Jaron wrote an article for the WSJ earlier this month - and rather than try to further explain his proposition, let me extract a couple of paragraphs from that article ...

"Most people know me as the "father of Virtual Reality technology." In the 1980s and 1990s, I was a young computer scientist and entrepreneur working on how to apply virtual reality to things like surgical simulation. But I was also part of a circle of friends who tried to imagine how computers would fit into the peoples' lives, including how people might make a living in the future. Our dream came true, in part. It turns out that millions of people are ready to contribute instead of sitting passively on the couch watching television. On the other hand, we made a huge mistake in making those contributions unpaid, and often anonymous, because those bad decisions robbed people of dignity. I am appalled that our old fantasies have become so entrenched that it's hard to get anyone to remember that there are alternatives to a framework that isn't working.

technology_coveHere's one problem with digital collectivism: We shouldn't want the whole world to take on the quality of having been designed by a committee. When you have everyone collaborate on everything, you generate a dull, average outcome in all things. You don't get innovation.

If you want to foster creativity and excellence, you have to introduce some boundaries. Teams need some privacy from one another to develop unique approaches to any kind of competition. Scientists need some time in private before publication to get their results in order. Making everything open all the time creates what I call a global mush.

There's a dominant dogma in the online culture of the moment that collectives make the best stuff, but it hasn't proven to be true. The most sophisticated, influential and lucrative examples of computer code—like the page-rank algorithms in the top search engines or Adobe's Flash— always turn out to be the results of proprietary development. Indeed, the adored iPhone came out of what many regard as the most closed, tyrannically managed software-development shop on Earth."

You can read in full Jaron's article here.

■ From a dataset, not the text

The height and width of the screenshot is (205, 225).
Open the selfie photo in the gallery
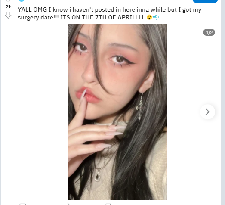[x=118, y=112]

What was also interesting was that Nico Macdonald, the RSA's event moderator, encouraged the audience to comment and ask questions in real time via twitter, complete with its own hashtag. Here's a sample of the stream ....

@ThinkAboutArt Thanks to Jaron Lanier for stating that artists deserve the dignity of their own creative work!! http://bit.ly/8Q4CpP #rsalanier

@mahemoff "The Machine Stops" is one of the most prescient things ever written acc to Lanier #rsalanier

@milwardoliver Interesting thought out of #rsalanier that children on facebook have their growing up recorded in digital form without the ability to forget.

@mickyates "The geeks have created a world that benefits geeks - so others are denied chance for own personality formation" Jaron #rsalanier

@tomux @melex #rsalanier. It's like a health-food movement for the internet generation. We should eat more broccoli.

@petemarcus Economic model of 'free' doesn't work. Web does not provide bounty if you give your stuff away for free. #rsalanier

@petemarcus Originally PCs allowed consumers to also be creators. New devices like Kindles only make us consumers now. #rsalanier

@melex #rsalanier Lanier concludes that he's not anti-tech per se, but is against 'ritualistic, anti-human design'. Hear hear, sense at last.

@mickyates It's not a problem with the internet - that's brilliant - it's the dogma of the "open/free culture" of web 2.0 that's the issue! #rsalanier

So, quite an event - and an exercise in the new (social media) and the old (the RSA - or more completely the "Royal Society for the encouragement of Arts, Manufactures and Commerce - a cradle of enlightenment thinking and a force for social progress", founded in 1754) that was fascinating in its own right.

The RSA's founder, William Shipley, would have been proud!